### DATASET EXTRACT
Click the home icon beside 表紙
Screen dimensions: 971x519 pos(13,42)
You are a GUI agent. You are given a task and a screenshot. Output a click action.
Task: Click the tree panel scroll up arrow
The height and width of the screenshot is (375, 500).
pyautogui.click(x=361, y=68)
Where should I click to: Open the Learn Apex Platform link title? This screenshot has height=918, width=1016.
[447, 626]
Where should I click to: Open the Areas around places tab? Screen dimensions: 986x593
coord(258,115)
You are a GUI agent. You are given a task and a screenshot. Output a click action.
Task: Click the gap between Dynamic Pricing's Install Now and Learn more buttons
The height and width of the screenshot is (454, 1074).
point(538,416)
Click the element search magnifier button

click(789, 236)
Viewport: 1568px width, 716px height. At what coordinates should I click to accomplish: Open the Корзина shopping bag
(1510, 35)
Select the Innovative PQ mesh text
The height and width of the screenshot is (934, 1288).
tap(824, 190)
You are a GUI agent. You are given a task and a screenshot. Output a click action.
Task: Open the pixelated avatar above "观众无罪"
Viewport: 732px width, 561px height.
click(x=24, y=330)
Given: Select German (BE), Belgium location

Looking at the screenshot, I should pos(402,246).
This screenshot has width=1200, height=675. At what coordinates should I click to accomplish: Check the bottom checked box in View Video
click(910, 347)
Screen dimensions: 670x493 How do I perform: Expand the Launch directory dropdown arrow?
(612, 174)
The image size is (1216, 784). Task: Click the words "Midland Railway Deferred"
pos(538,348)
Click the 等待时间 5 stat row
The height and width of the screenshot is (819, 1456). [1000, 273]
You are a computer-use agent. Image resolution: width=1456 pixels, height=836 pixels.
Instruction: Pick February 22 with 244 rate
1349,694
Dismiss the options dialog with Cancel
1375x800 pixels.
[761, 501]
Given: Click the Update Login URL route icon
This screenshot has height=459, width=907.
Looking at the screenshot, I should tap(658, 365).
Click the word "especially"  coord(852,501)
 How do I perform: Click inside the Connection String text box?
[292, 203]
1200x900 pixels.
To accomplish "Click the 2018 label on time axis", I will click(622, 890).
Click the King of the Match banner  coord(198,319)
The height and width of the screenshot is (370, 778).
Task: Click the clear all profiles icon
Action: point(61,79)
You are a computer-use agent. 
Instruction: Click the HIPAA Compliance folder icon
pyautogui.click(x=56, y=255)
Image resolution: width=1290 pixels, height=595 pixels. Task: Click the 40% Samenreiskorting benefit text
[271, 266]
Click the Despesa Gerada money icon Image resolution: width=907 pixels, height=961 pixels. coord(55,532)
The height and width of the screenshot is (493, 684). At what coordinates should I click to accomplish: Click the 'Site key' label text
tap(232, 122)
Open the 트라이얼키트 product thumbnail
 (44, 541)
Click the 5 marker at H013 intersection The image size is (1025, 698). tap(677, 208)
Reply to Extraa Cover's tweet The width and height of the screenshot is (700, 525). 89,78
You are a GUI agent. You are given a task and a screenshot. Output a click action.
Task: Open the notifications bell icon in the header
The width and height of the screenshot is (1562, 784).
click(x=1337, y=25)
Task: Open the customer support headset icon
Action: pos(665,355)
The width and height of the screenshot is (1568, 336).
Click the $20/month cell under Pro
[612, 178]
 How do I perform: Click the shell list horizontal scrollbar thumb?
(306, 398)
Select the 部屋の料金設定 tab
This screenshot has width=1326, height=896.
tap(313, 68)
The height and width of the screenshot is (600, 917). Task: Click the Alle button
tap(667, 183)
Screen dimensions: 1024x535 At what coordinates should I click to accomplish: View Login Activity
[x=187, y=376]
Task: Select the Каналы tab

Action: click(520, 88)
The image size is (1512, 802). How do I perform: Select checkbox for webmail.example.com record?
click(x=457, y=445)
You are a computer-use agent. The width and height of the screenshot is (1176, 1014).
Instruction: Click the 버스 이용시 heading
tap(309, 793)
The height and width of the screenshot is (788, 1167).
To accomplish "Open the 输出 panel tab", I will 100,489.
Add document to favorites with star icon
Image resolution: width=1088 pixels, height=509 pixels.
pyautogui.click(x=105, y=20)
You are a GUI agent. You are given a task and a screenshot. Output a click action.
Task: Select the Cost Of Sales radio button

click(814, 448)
######
▶ GOAL OF THE EXERCISE
Write out every line from the data above that includes "computer".

▶ SOLUTION
You are a computer-use agent. Image resolution: width=1456 pixels, height=836 pixels.
You are a computer-use agent. 
You are a computer-use agent. The width and height of the screenshot is (1176, 1014).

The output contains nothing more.